Nevermind, I didn't look closely enough.

The issue is that you have a swap partition blocking the way. Try moving the swap partition to the end of the disk.

Also, if that is a spinning disk, I would probably not have a swap partition but that is a personal choice.


Moving partitions change their respective UUIDs. You should change fstab entries as well, manually.


Thanks for the information guys. I'm not too familiar with partitions in this sense. Not sure why a partition being somewhere can be in the way tbh or how to modify the anything to do with the uuid but thanks for the information guys. Deleted the partition instead of moving it though

Would you mind clarifying this a little please? Like as in should I note the uuid of the home partition and change it back if it changes after moving or deleting the swap partition? Not sure what you mean exactly

The file /etc/fstab tells the system how to mount your drives. If it has the wrong UUID in it, your system either won't mount you /home or won't boot at all.

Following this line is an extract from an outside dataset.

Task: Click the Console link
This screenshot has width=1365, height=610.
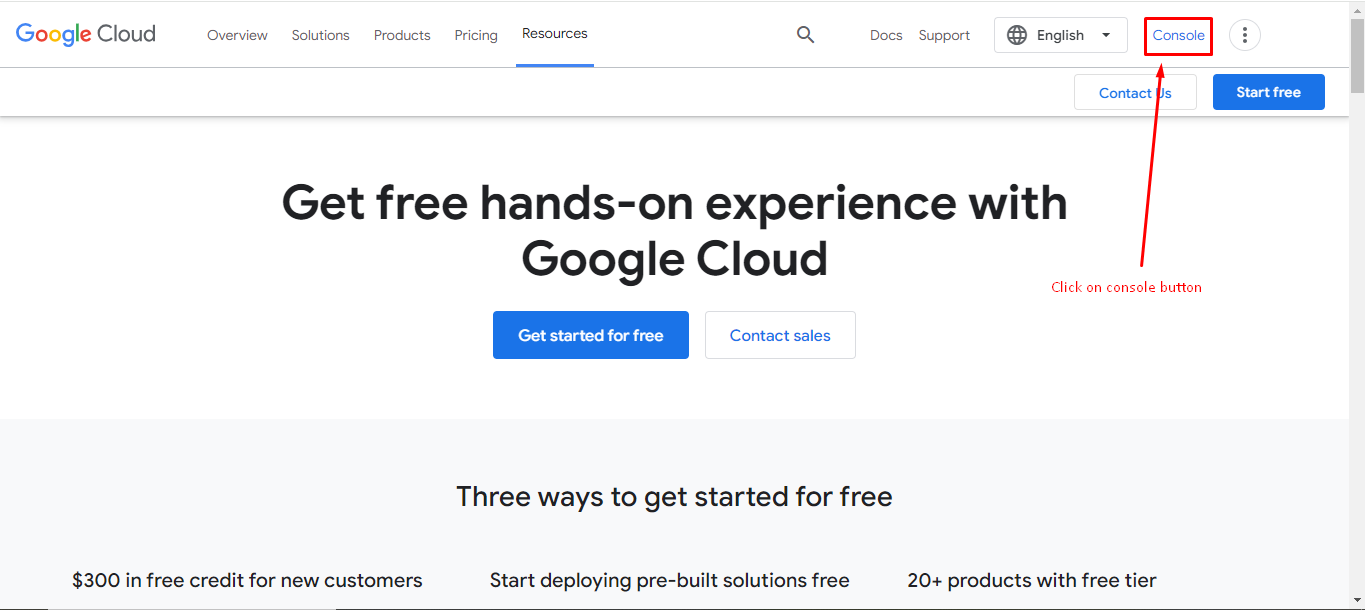Action: point(1178,35)
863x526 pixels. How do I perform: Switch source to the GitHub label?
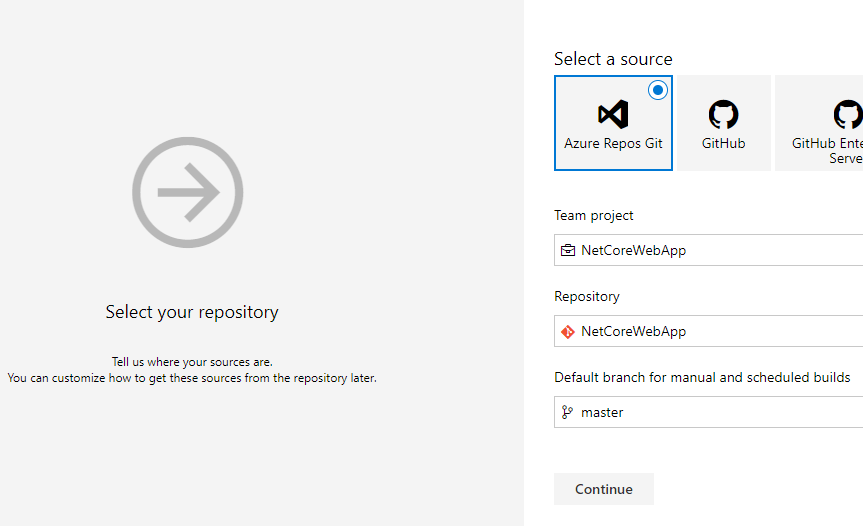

Check UUIDs in that file with current ones on the disk.


Sorry I'm still a little confused. Not really touched the fstab file since adding f2fs support to an old phone. Are you saying to make sure that the uuids are the same on the cloned disk as the original disk? Or are you saying to note the uuid before partitioning (deleting swap and extending home partition with unallocated space) and then compare with the fstab after the partitioning and if different then modify and change to what it was before the partitioning? Thanks, sorry I'm still noonish haha. Need to install Arch manually to learn one day

I am saying after you are done, check the UUIDs for the partition and make sure they match what is in /etc/fstab. If they don't, edit /etc/fstab so they do match. It doesn't matter what they were before. Also, it may not change.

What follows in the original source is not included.